AMF modulated rhizospheric microbial enzyme activities and their impact on sulphur assimilation along with thiol metabolism in pigeonpea under Cd stress

Abstract

Presence of cadmium (Cd) in the soil has a negative impact on soil enzymatic activities, which, thus, reduce growth of the inhabiting plant species. Symbiotic association between plants and arbuscular mycorrhizal fungi-AMF have potential to overcome Cd stress. Therefore, the present study investigated the role of different AMF species [Claroideoglomus claroideum-Cc, C. etunicatum-Ce, Funneliformis mosseae-Fm and Rhizoglomus intraradices-Ri] in imparting Cd tolerance to pigeonpea-Cajanus cajan (L.) Millsp. Plants. The experiment was a complete factorial combination of two factors comprising of Cd concentrations (0, 25, 50 mg kg−1) and AMF treatments (Control/Non-AM, Cc, Ce, Fm, Ri) with twelve replicates for each treatment. A negative correlation between Cd concentration and plant growth, along with reactive oxygen species (ROS) build up were recorded.
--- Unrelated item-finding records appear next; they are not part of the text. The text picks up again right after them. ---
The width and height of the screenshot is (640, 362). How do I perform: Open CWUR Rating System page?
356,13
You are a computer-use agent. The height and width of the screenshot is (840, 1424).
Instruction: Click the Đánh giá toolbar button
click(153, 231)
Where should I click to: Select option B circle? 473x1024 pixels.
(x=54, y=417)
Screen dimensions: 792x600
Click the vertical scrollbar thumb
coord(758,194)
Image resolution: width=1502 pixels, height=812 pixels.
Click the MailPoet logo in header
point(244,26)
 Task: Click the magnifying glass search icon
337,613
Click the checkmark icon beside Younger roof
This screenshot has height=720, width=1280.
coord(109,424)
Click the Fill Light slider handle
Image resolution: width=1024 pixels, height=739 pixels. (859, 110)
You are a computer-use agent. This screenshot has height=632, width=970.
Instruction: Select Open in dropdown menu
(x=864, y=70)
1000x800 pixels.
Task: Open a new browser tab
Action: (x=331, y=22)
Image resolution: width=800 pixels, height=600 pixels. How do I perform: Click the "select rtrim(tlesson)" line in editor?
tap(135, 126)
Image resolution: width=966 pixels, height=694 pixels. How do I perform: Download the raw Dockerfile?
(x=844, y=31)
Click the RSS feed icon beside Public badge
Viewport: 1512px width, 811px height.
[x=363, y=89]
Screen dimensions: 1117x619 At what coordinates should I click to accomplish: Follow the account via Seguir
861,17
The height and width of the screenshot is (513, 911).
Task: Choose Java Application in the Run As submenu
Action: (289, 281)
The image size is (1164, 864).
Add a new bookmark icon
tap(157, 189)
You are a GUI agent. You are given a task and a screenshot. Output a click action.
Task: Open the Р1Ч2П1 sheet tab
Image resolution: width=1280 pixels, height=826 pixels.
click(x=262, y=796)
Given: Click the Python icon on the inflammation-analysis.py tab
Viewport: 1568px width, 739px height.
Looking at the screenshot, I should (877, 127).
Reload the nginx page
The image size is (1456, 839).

All mycorrhizal species reduced Cd uptake and lowered oxidative burden with maximum benefits provided by + Ri inoculation, followed by + Fm and + Ce, with + Cc the least. These effects could be associated with their relative root colonizing (RC) abilities and glomalin production in the soil. Greater efficiency of Ri than other three species could be related to maximum soil enzymatic activities [urease (URE), phosphatases (PHAs), dehydrogenase (DHase), arylsulfatase (AS)], which, enhanced the bioavailability of nutrients (P, S, N, K) to the plants. Moreover, higher activities of S assimilating enzymes [ATP sulfurylase (ATPS), γ-Glutamylcysteine synthetase (γ-ECS)] led to greater synthesis of thiol compounds [glutathiones (GSH), phytochelatins (PCs), non-protein thiol (NP-SH)] which, further reduced Cd translocation from roots to shoots. The study indicated that pigeonpea was highly responsive to different AMF species, with host-Ri combination displaying the strongest potential to alleviate Cd stress.